— WORK REQUEST —
Once every line below with "gegen" has been counted, state the total and nothing else.

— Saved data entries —
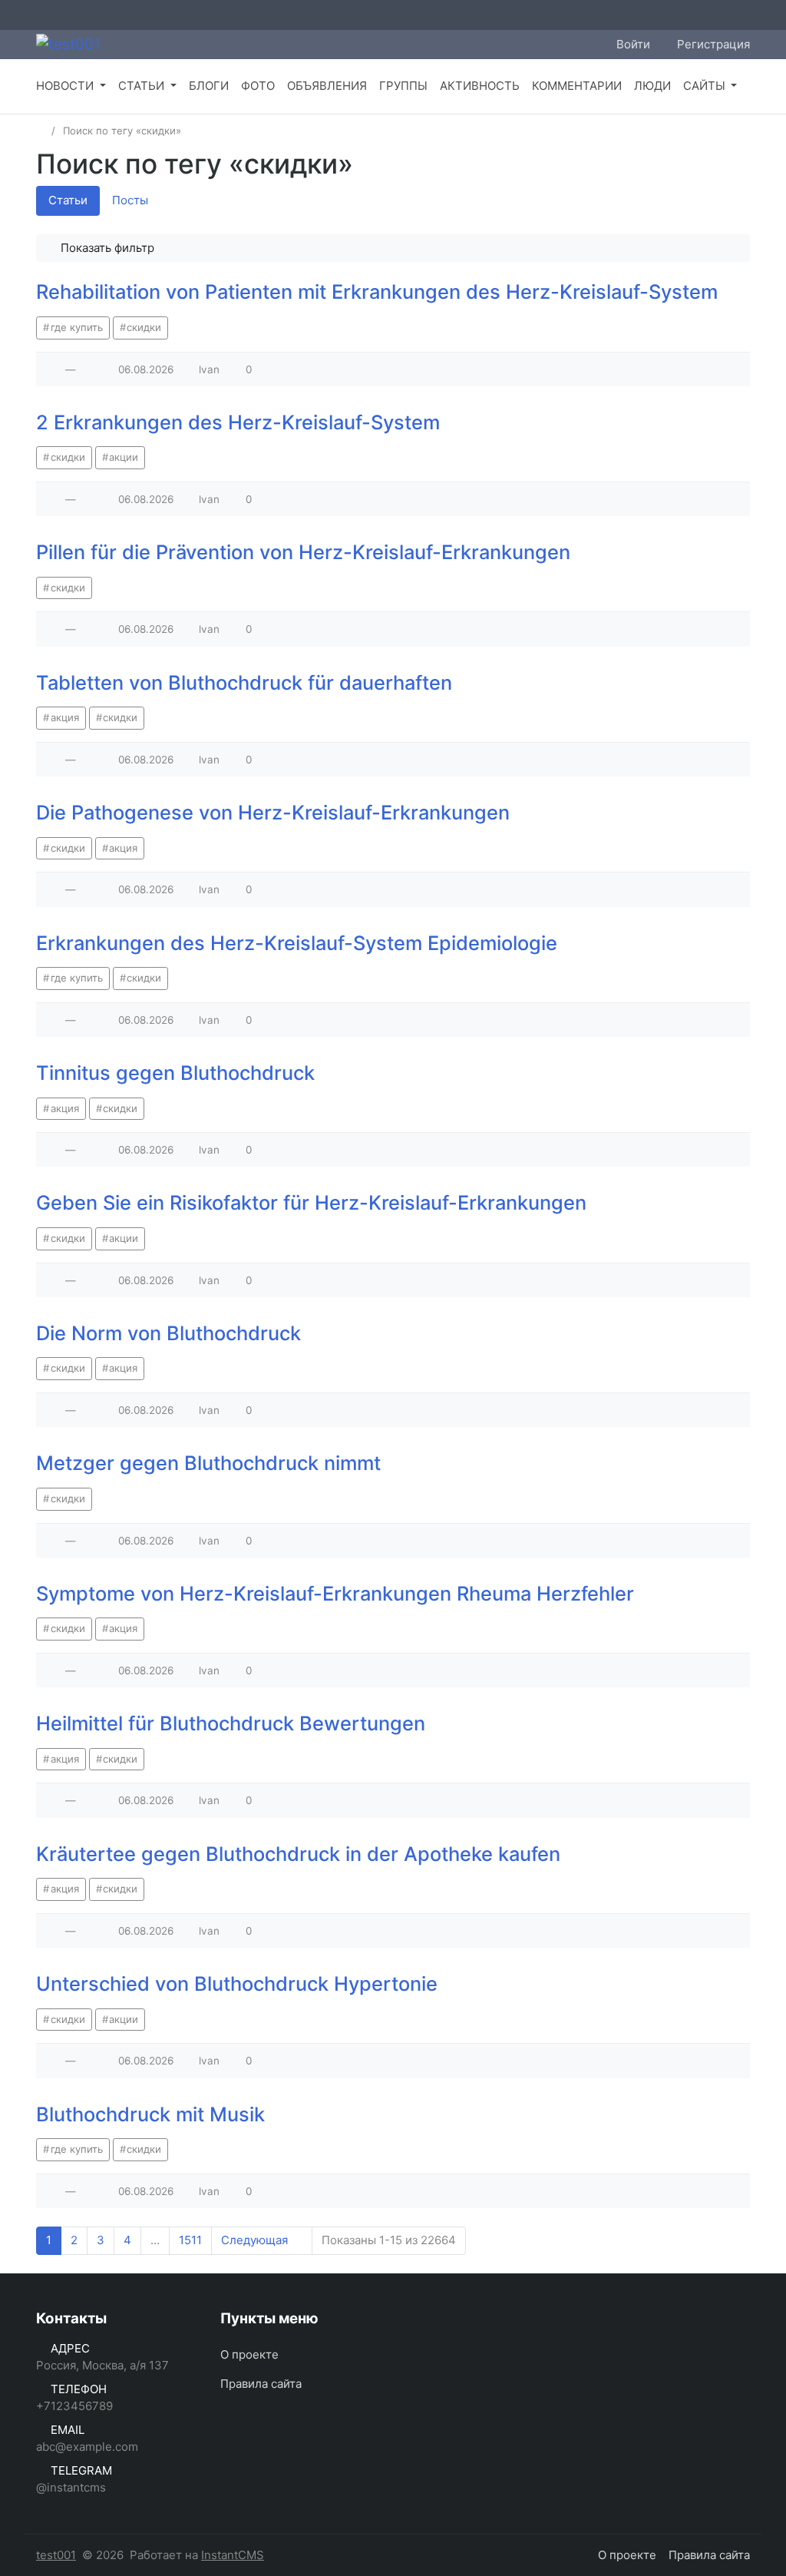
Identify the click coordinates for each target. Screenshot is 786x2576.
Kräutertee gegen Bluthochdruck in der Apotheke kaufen (298, 1854)
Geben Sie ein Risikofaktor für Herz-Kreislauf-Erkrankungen (311, 1202)
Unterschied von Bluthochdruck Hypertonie (237, 1983)
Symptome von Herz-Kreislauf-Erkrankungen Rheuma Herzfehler (335, 1593)
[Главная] (41, 130)
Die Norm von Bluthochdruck (168, 1333)
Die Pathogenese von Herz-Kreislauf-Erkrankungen (273, 812)
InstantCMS (232, 2555)
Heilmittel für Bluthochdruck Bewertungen (230, 1723)
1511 (190, 2240)
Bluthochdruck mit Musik (150, 2114)
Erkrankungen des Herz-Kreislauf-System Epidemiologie (296, 943)
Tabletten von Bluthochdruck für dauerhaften (244, 682)
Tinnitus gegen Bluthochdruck (175, 1072)
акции (123, 457)
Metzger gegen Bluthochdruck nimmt (208, 1463)
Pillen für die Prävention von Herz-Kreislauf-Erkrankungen (303, 552)
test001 (56, 2555)
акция (65, 717)
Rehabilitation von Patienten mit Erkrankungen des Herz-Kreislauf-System (377, 291)
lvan (209, 369)
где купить (77, 327)
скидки (144, 327)
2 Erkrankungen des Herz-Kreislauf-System (238, 422)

— REPLY TO THE TASK —
3